El Pensamiento de Buenaventura Luna

Eusebio de Jesús Dojorti, popularmente conocido como Buenaventura Luna, fue un destacado folklorista sanjuanino nacido en 1906 en Huaco y fallecido en 1955 en la ciudad de Buenos Aires. Pese a que éste es su perfil más conocido, su trayectoria pública tuvo muchas otras facetas: fue militante político, periodista, escritor costumbrista; creador, director y productor artístico de grupos de música nativa; libretista y animador de sus propios programas radiales; poeta, músico, letrista y recitador. En cada una de estas áreas puede rastrearse una rabiosa piedad política por el semejante, por el hombre y la mujer humildes del país argentino, por la Justicia Social. Este blog intentará dar cuenta de la originalidad y la riqueza que Dojorti/Luna desarrolló en su infatigable laborar en el ámbito de la Cultura Popular: una reflexión que puede enmarcarse dentro del Pensamiento Nacional pero también, y a la vez, un pensamiento propio. Un Pensamiento Dojortiano.

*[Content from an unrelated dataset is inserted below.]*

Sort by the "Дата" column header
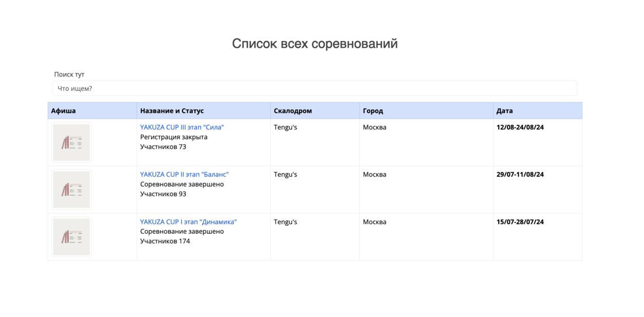 point(504,111)
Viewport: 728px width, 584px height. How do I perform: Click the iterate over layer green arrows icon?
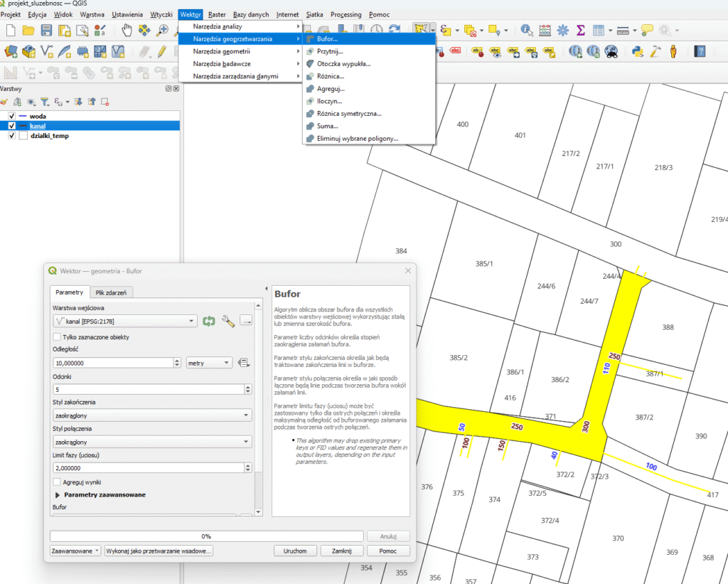[208, 322]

jueves, 8 de julio de 2010

Los orígenes. Un soldado irlandés llamado John Dougherty.

Por Carlos Semorile

 

Tal vez la mejor manera de comenzar a hablar de Buenaventura Luna sea conociendo la peculiar genealogía del verdadero apellido del poeta sanjuanino. Cien años antes de su nacimiento, su tatarabuelo había llegado al entonces Virreinato del Río de la Plata formando parte del plan de anexión que significaron las Primeras Invasiones Inglesas. Claro que John Dougherty, que así se llamaba este tatarabuelo de Eusebio Dojorti, era un simple soldado irlandés al que imaginamos siendo embarcado por razones ajenas a su voluntad rumbo a un destino desconocido.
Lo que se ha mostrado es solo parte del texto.